Tracked Properties and @dependentKeyCompat

Tracked properties and @dependentKeyCompat marked getters/setters will not fire observers synchronously, since they do not use notifyPropertyChange or the old change tracking system at all. In this way, they will encourage users to convert to async observers, or away from observers entirely.

Optional Feature

The name of the feature will be default-async-observers. Enabling it will default all observers to be async, but still allow users to set observers to be synchronous manually. This flag will be enabled by default in Ember Octane.

How we teach this

API Docs

(To be added at the end of the current API docs)


By default in new Ember applications, observers are asynchronous. They can be marked as synchronous instead by using the sync option. Synchronous observers will run immediately when the property they are observing changes, instead of being scheduled to run later.

Each synchronous observer has a performance impact for every property change, so you should generally avoid using synchronous observers.

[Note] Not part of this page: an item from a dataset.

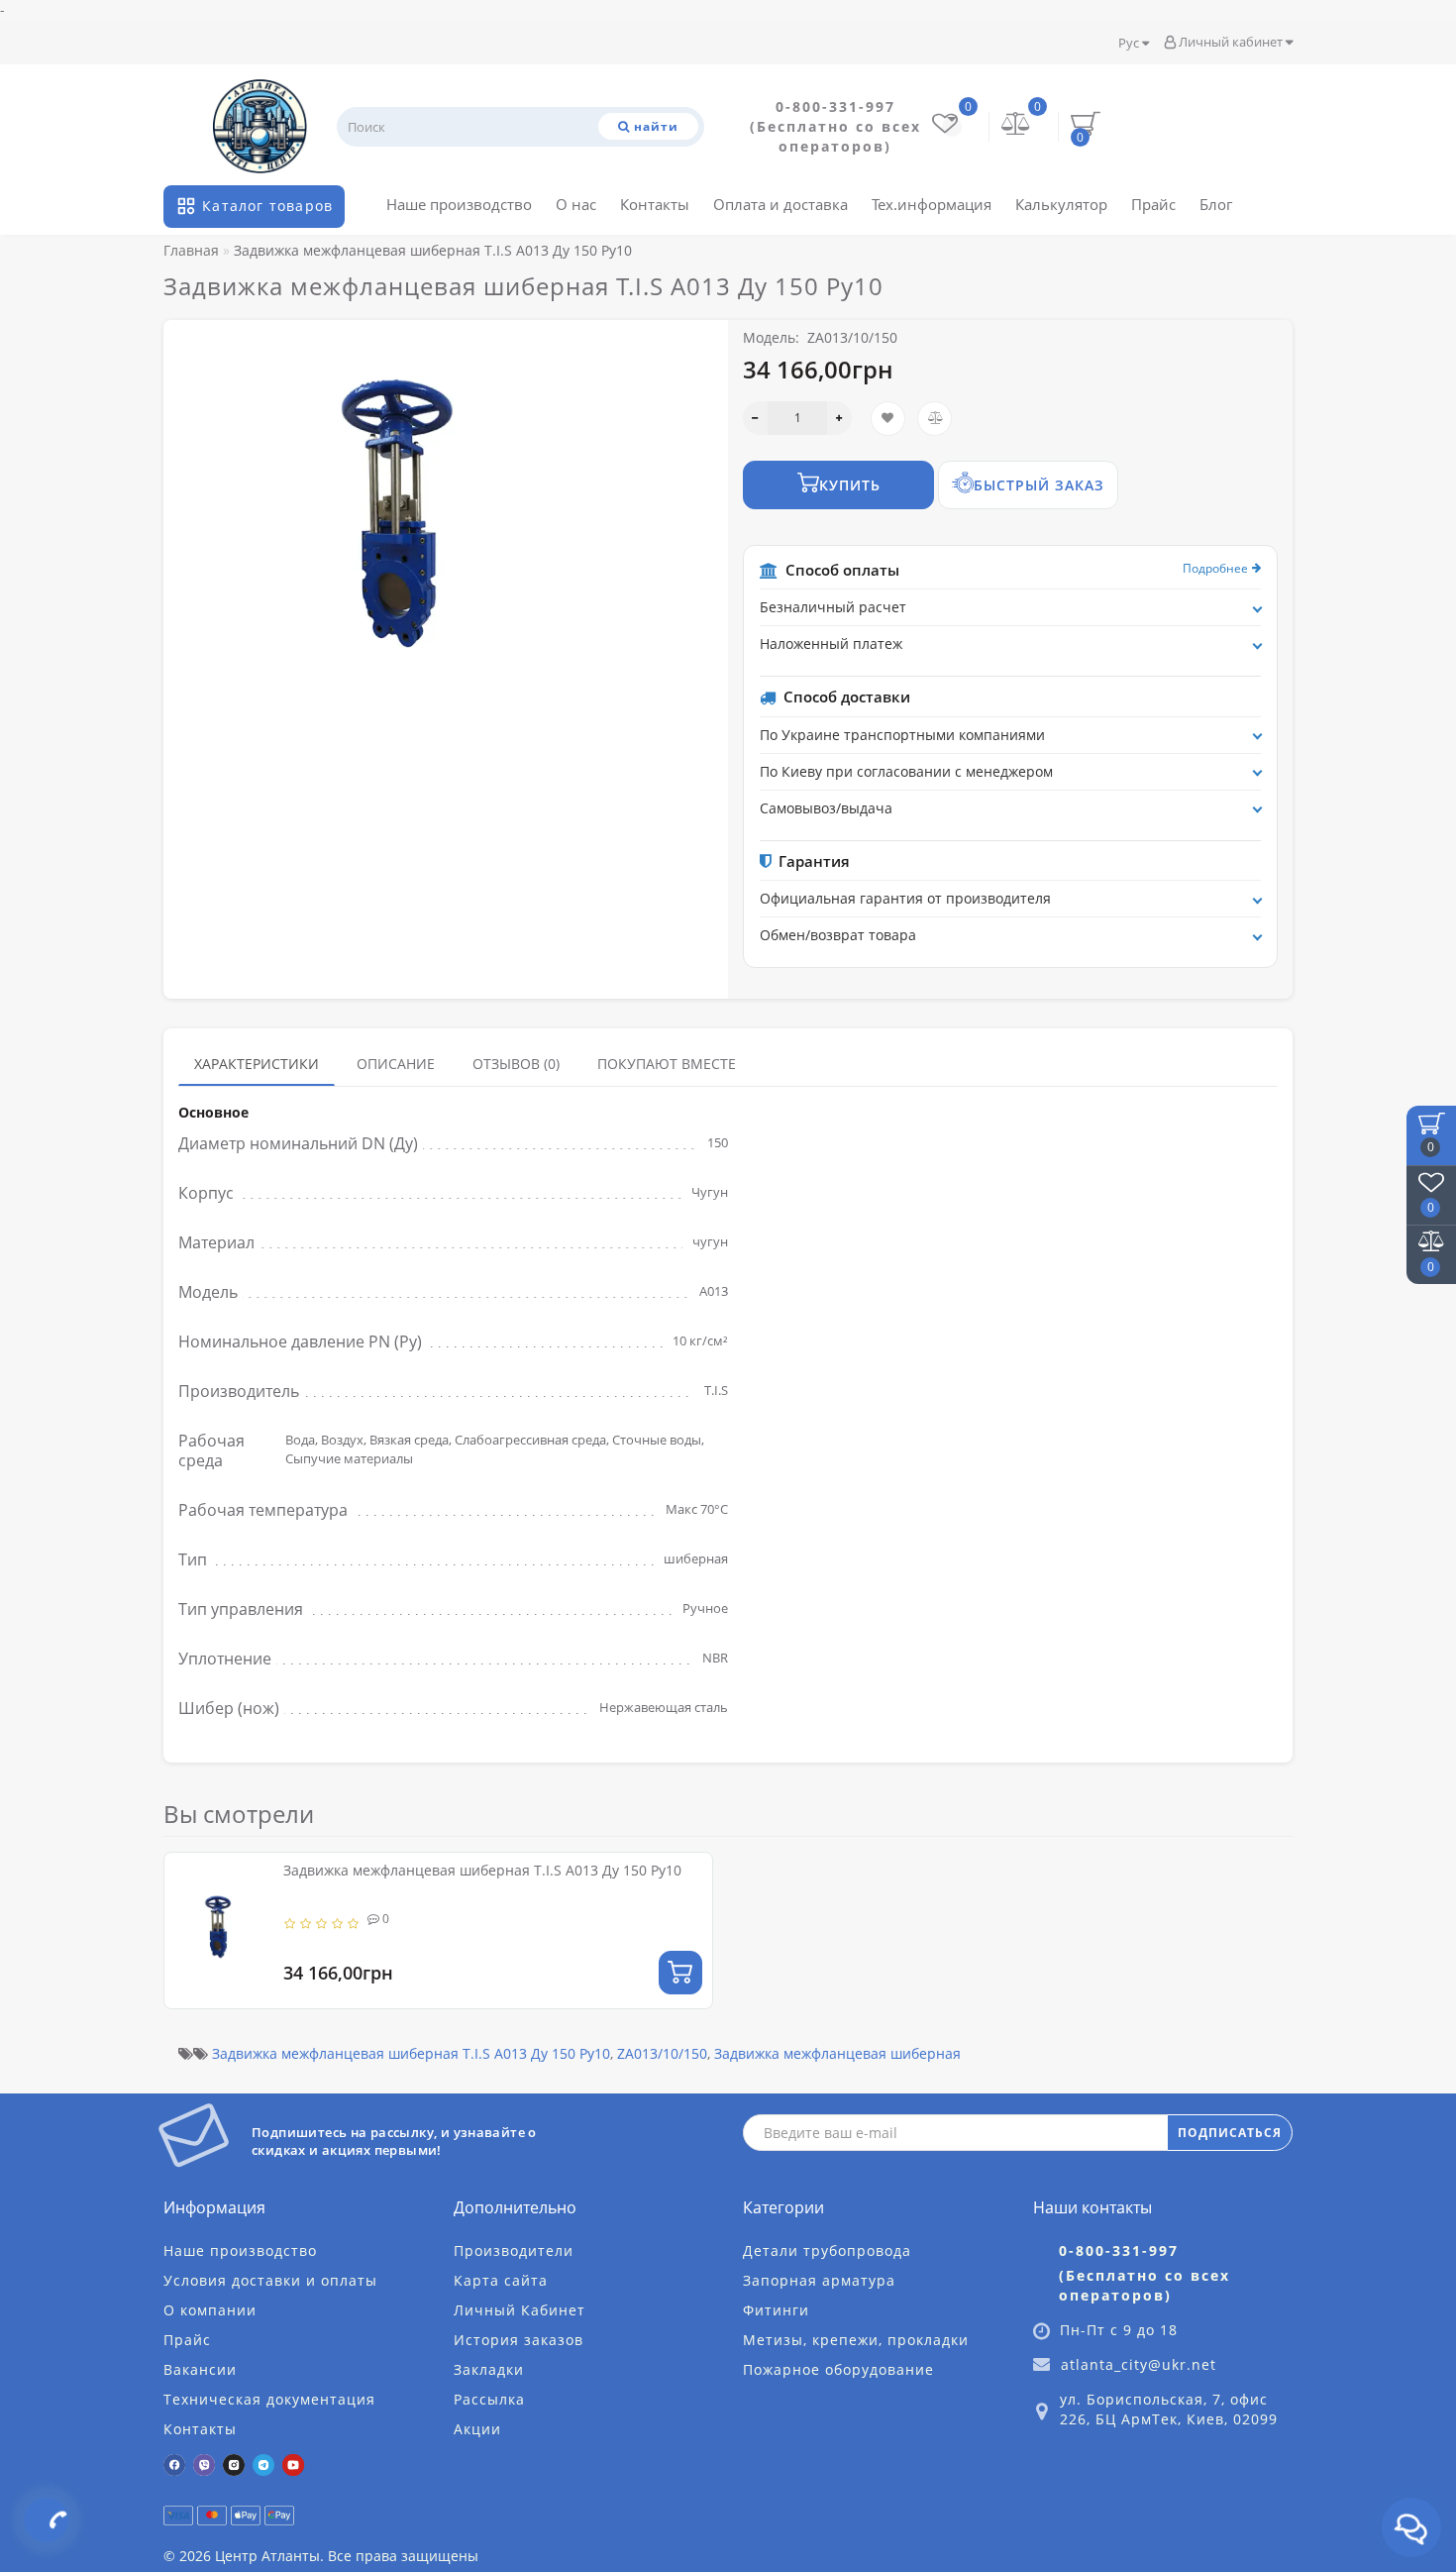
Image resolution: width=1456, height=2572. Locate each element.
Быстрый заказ (1039, 485)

In older applications, observers are synchronous by default. You can use the sync option to make them asynchronous instead and convert them over time. You can also enable the default-async-observers optional feature to make them asynchronous by default, once you are sure that they will continue to function if they are asynchronous.

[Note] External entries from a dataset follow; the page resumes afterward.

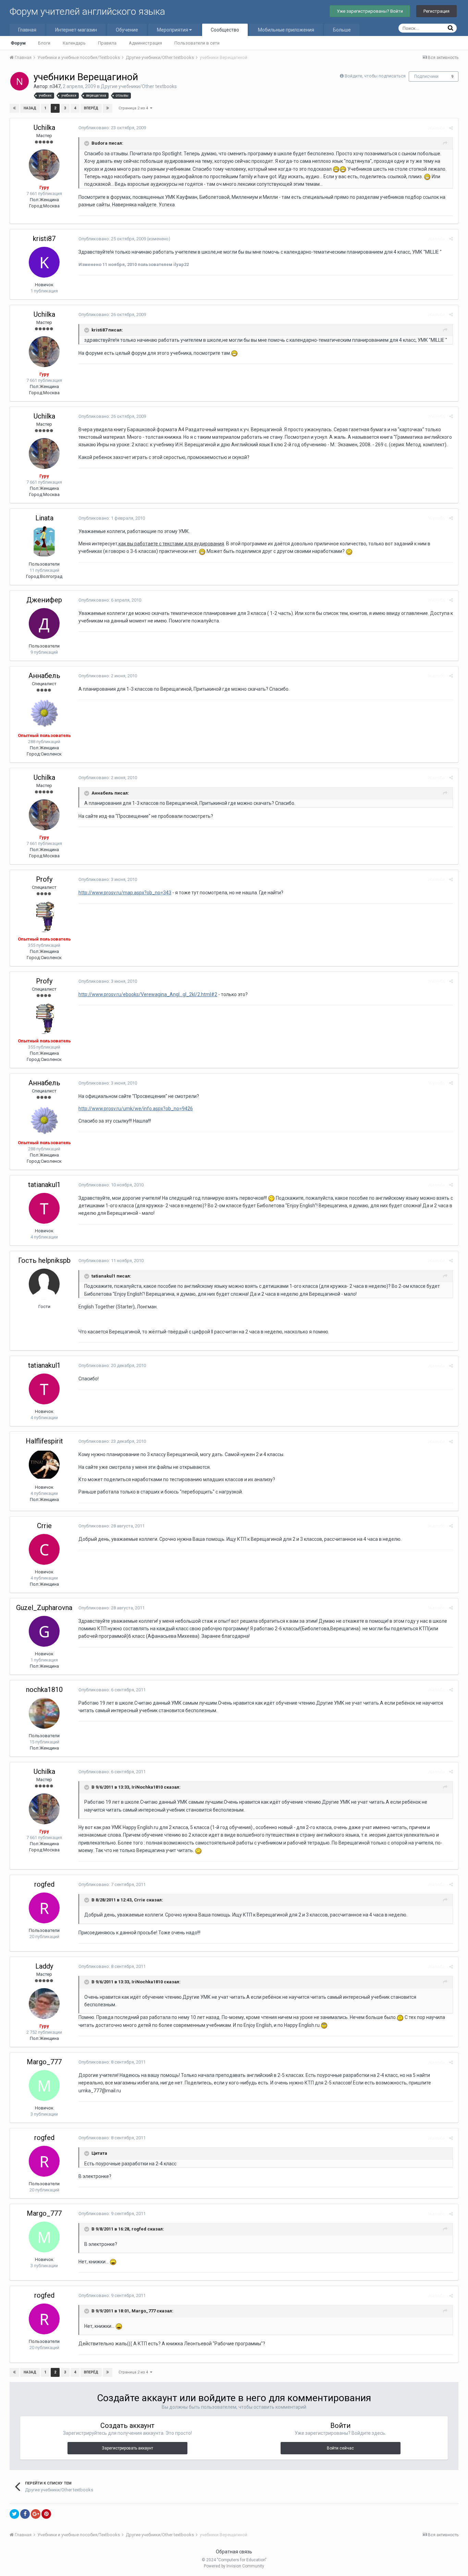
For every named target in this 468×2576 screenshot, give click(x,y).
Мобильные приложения (286, 30)
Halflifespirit (44, 1441)
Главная (27, 30)
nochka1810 (44, 1689)
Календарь (74, 43)
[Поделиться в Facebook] (25, 2514)
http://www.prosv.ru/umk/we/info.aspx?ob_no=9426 (135, 1108)
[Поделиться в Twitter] (14, 2514)
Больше (342, 30)
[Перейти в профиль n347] (19, 81)
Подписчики (426, 76)
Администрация (145, 43)
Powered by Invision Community (234, 2566)
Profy (44, 879)
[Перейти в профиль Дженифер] (44, 623)
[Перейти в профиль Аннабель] (44, 713)
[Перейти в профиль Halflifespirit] (44, 1464)
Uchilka (44, 127)
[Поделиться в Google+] (35, 2514)
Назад (30, 108)
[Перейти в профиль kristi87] (44, 262)
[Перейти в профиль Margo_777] (44, 2085)
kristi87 (44, 238)
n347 (55, 86)
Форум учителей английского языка (87, 11)
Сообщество (225, 30)
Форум (18, 43)
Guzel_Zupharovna (44, 1608)
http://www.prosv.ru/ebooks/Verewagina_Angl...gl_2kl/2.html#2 (147, 994)
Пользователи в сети (197, 43)
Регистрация (436, 11)
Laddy (44, 1966)
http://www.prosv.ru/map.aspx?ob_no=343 (124, 892)
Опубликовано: (112, 127)
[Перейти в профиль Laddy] (44, 2003)
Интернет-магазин (76, 30)
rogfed (44, 1884)
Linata (44, 518)
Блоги (44, 43)
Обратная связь (234, 2551)
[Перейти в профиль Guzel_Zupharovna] (44, 1631)
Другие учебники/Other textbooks (139, 86)
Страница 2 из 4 (134, 108)
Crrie (44, 1526)
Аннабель (44, 676)
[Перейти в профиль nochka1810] (44, 1713)
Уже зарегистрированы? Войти (370, 11)
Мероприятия (173, 30)
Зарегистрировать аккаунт (127, 2448)
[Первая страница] (14, 108)
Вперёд (91, 108)
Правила (107, 43)
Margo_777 (44, 2062)
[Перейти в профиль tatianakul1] (44, 1208)
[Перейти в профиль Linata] (44, 541)
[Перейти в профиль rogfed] (44, 1907)
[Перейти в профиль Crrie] (44, 1549)
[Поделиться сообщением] (451, 128)
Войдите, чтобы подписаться (375, 75)
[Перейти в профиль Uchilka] (44, 164)
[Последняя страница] (107, 108)
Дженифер (44, 600)
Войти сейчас (340, 2448)
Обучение (127, 30)
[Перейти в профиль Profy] (44, 916)
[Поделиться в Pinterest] (46, 2514)
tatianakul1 (44, 1185)
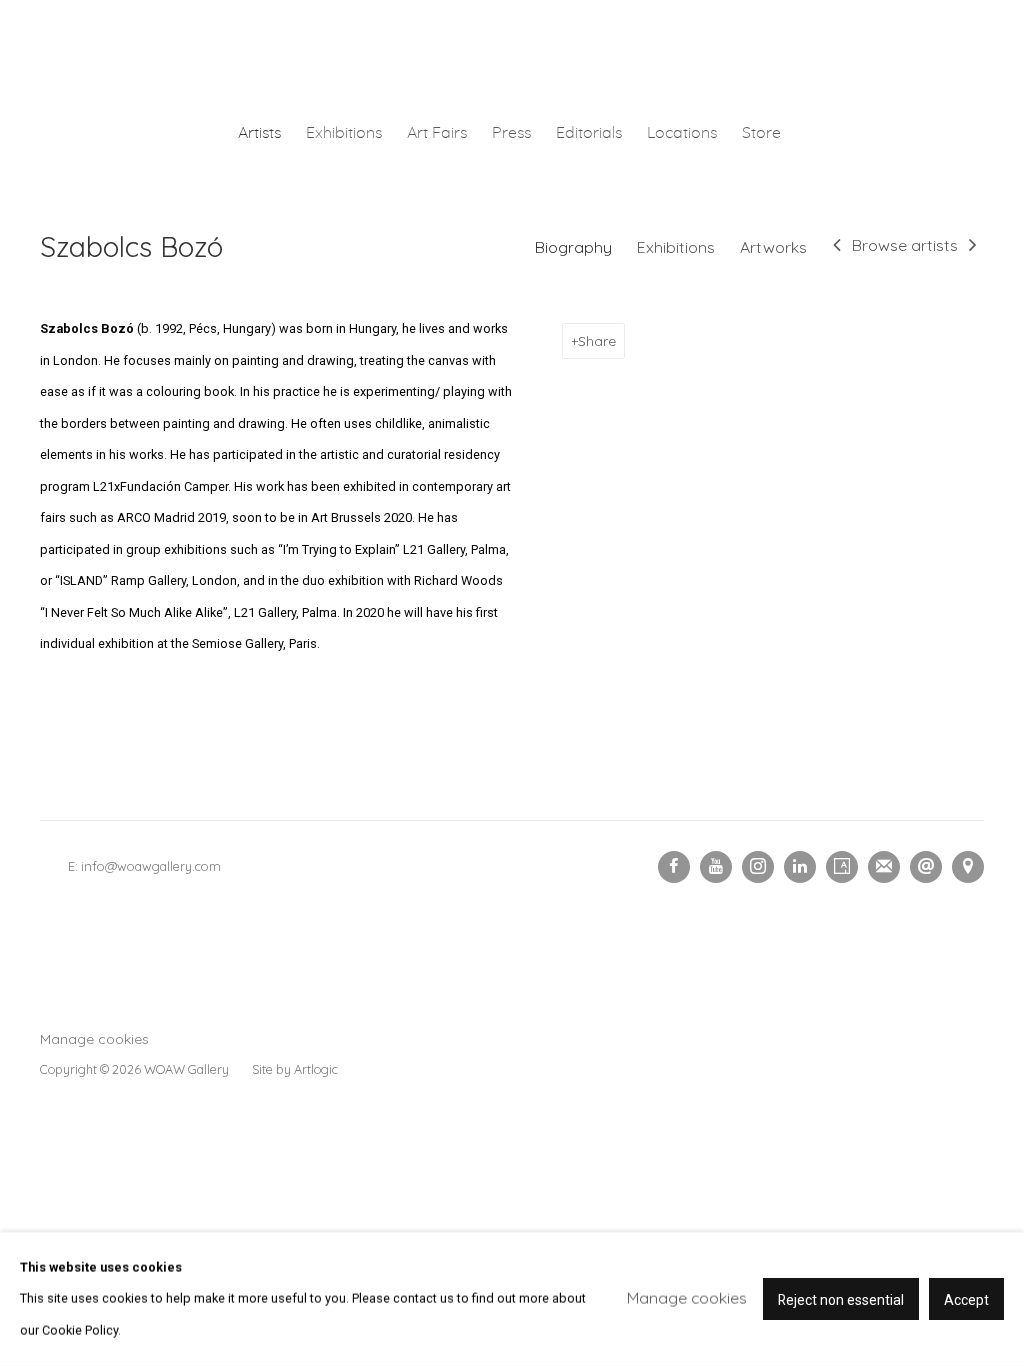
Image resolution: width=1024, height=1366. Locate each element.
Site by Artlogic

Observers are not discussed in the post-Octane guides, since we don't want to encourage their use. It may make sense to include a section on them in the upgrade guide instead.

Upgrade Guides

We should make a note in the Octane upgrade guides that sync observers are discouraged and probably not very performant. We should be up front that this will likely be a performance hit, but that we decided it was worth the benefits of the change.


The biggest potential drawback is in performance. While we haven't been able to do any testing on apps that have observers, its possible that these changes will have an impact on them, especially apps that have many observers.

In theory, this shouldn't impact the majority of Ember apps since observers have been discouraged so heavily for such a long time. The impact should also decrease in time, as users transition away from observers entirely and toward tracked properties.


  • We could release Ember v4, and ship asynchronous observers as a breaking change. We currently believe this would be a breaking change that would prevent many users from adopting Octane or transitioning forward to tracked properties, which would be problematic and could divide the community.

Unresolved questions

What is the exact performance impact? Can we test it out in an application that represents a typical Ember app that uses observers?